| Extracted text |
= = =
The present invention relates to a safety system in automatic vehicle washing facilities that increases the physical safety of users and technicians by applying improved presence control measures. It also helps to prevent damage to the vehicle and to the facilities themselves.

It introduces a safety assistance system specifically designed for vehicle washing facilities, taking advantage of advanced lidar technology. This system excels in its ability to execute safety operations in an accurate and timely manner in response to risk events that may arise in both fixed and movable areas within the washing bay.

STATE OF THE ART

The use of vehicle washing tunnels, both for passenger cars and industrial vehicles, where a bridge moves along the vehicle to wash same by means of a system of brushes and jets of air and soapy water is known in the state of the art.

This implies that there are several movable parts that can harm a person passing through the area of influence thereof. It is therefore necessary to ensure that an automatic stop occurs if a user exits the vehicle or intends to approach the vehicle.

EP3808616A1 discloses a safety system using cameras to detect the presence of people in the washing tunnel. This system is reasonably effective but is focussed on the presence of people, so that the presence of unmovable objects, which can damage the washing tunnel apparatuses, is not adequately detected.

However, this system requires quite complex lighting to avoid the presence of shadows, especially with the movement of the washing apparatuses. Otherwise, the movement of shadows and the appearance of reflections produce false positives or, more seriously, false negatives.

Moreover, cameras are sensitive to moisture and water droplets on the lens or glass, due to splashing or condensation.

In addition, the response time of the cameras is high, as the system has to go through a series of steps to remove information that it considers irrelevant, which in itself may imply an error.

Finally, camera systems are relatively insensitive, especially for the reasons outlined above, so that the opening of a door is only detected when the risk is already very high or the user is about to get out of the vehicle. These systems take one or more 2D images and an algorithm decides whether the situation is dangerous. However, the situation may be difficult to appreciate properly because of external problems that mislead the algorithm.

A second embodiment is shown in JP2004203253A, where objects are detected by means of photoelectric sensors. This system is very deficient, as it can only detect the presence of elements at specific points between the transmitter and receiver of the photoelectric sensors, and therefore does not detect many risk situations.

The applicant is not aware of any system similar to that of the invention.
= = =
(Stored entries)
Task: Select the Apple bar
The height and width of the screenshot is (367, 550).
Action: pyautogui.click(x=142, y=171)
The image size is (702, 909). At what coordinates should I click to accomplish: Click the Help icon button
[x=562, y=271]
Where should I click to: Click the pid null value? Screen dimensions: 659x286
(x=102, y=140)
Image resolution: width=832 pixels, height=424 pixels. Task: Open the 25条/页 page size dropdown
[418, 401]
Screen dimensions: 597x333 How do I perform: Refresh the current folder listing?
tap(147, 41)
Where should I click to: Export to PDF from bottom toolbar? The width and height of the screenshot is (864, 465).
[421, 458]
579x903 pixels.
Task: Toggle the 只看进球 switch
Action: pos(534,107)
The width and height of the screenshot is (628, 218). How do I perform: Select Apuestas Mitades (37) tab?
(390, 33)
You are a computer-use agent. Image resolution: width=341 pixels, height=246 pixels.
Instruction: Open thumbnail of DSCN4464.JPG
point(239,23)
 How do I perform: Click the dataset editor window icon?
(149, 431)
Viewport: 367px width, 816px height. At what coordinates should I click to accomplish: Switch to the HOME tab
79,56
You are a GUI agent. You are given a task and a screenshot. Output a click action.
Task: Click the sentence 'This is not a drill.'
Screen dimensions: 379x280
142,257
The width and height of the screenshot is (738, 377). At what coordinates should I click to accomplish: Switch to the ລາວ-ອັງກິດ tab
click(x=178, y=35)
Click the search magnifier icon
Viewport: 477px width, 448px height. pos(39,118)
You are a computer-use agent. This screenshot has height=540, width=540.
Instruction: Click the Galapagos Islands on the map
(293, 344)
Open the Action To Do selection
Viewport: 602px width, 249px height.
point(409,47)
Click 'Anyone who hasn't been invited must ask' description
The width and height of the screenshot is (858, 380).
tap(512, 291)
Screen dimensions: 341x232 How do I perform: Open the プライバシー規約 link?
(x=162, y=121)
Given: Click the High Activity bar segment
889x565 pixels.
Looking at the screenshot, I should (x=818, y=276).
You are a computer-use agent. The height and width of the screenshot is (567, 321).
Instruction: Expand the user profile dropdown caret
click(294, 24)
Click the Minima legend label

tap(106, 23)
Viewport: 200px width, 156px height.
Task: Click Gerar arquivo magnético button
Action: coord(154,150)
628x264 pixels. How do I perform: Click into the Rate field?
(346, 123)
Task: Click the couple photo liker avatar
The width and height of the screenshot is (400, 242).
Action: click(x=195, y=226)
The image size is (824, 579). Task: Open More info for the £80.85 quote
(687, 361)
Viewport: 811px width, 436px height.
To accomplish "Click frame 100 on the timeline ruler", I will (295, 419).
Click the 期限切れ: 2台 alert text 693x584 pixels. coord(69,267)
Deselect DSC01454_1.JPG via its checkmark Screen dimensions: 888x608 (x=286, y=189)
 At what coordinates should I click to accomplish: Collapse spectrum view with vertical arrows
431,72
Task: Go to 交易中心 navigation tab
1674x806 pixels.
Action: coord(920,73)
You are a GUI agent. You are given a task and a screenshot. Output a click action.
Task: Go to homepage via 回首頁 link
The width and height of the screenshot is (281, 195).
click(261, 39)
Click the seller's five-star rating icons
= = =
| Instruction A |
Using the vehicle-wash safety text above, list each drawback it attributes to the camera-based system disclosed in EP3808616A1.
| Instruction B |
In the vehicle-wash safety text above, print everything from "However, this system" down to "imply an error.".
| Instruction C |
Carry on the vehicle-wash safety text above from the point where it stops.

| Written reply A |
- It focuses on the presence of people, so unmovable objects that can damage the washing tunnel apparatuses are not adequately detected.
- It requires quite complex lighting to avoid shadows. Otherwise, moving shadows and reflections produce false positives or false negatives.
- The cameras are sensitive to moisture and water droplets on the lens or glass, due to splashing or condensation.
- The response time of the cameras is high, because the system must go through a series of steps to remove information it considers irrelevant.
- Camera systems are relatively insensitive, so the opening of a door is only detected when the risk is already very high or the user is about to get out of the vehicle.

| Written reply B |
However, this system requires quite complex lighting to avoid the presence of shadows, especially with the movement of the washing apparatuses. Otherwise, the movement of shadows and the appearance of reflections produce false positives or, more seriously, false negatives.

Moreover, cameras are sensitive to moisture and water droplets on the lens or glass, due to splashing or condensation.

In addition, the response time of the cameras is high, as the system has to go through a series of steps to remove information that it considers irrelevant, which in itself may imply an error.

| Written reply C |
BRIEF EXPLANATION OF THE INVENTION

The invention is a safety system in automatic vehicle washing systems according to the claims. It also refers to a safety method where the above-mentioned system is used. The present invention solves, in its various embodiments, the problems of the prior art.

This system aims to detect possible dangerous events, for the apparatuses or for the people, within the surveillance area. When a risk situation is identified, the system sends an alert message to the tunnel controller, allowing it to perform an adequate safety operation to mitigate the hazard. The safety operation, for example, includes stopping or slowing down apparatuses, or performing a reversal of motion. It is to be understood that an automatic facility can be a bay or a tunnel for washing vehicles, e.g. cars.

The system also makes it possible to check that the vehicle is in the correct position, so that the washing operation is not started if there is any risk. It can also detect if the vehicle is moving because the handbrake is not applied, or if the vehicle has parts that are incorrectly positioned: mirrors folded out, windows down, etc.

The main objective of the system is to prevent accidents and to protect the safety of users and vehicles during the washing process. By using lidar technology, the system is able to detect objects with high accuracy and in real time, even under low visibility conditions such as darkness or rain, as well as under conditions where there are droplets and fog. This provides an additional safety layer that complements traditional sensor and camera systems used in conventional vehicle washing systems.

The central concept of the system is the acquisition of a detailed description of the volumes present in the automatic washing facility, thus allowing a constant monitoring of these spaces. Through this process, the system discriminates the expected elements to be found, such as the vehicle being washed and the apparatuses on the washing bridge. Any deviation from this expected scenario generates a warning signal interpreted by the washing machine or washing apparatuses. An outstanding aspect of the invention is its ability to anticipate possible risk situations by recognising specific events within the detected volumes. For example, the system can identify the opening of a vehicle door, an action that could compromise the safety of the exiting user.

In addition to this essential function, the system effectively addresses common challenges in the current state of the art. It is able to operate reliably even in complex environments, including those where water and chemicals are present, without compromising the safety of users, maintenance technicians or facility operators.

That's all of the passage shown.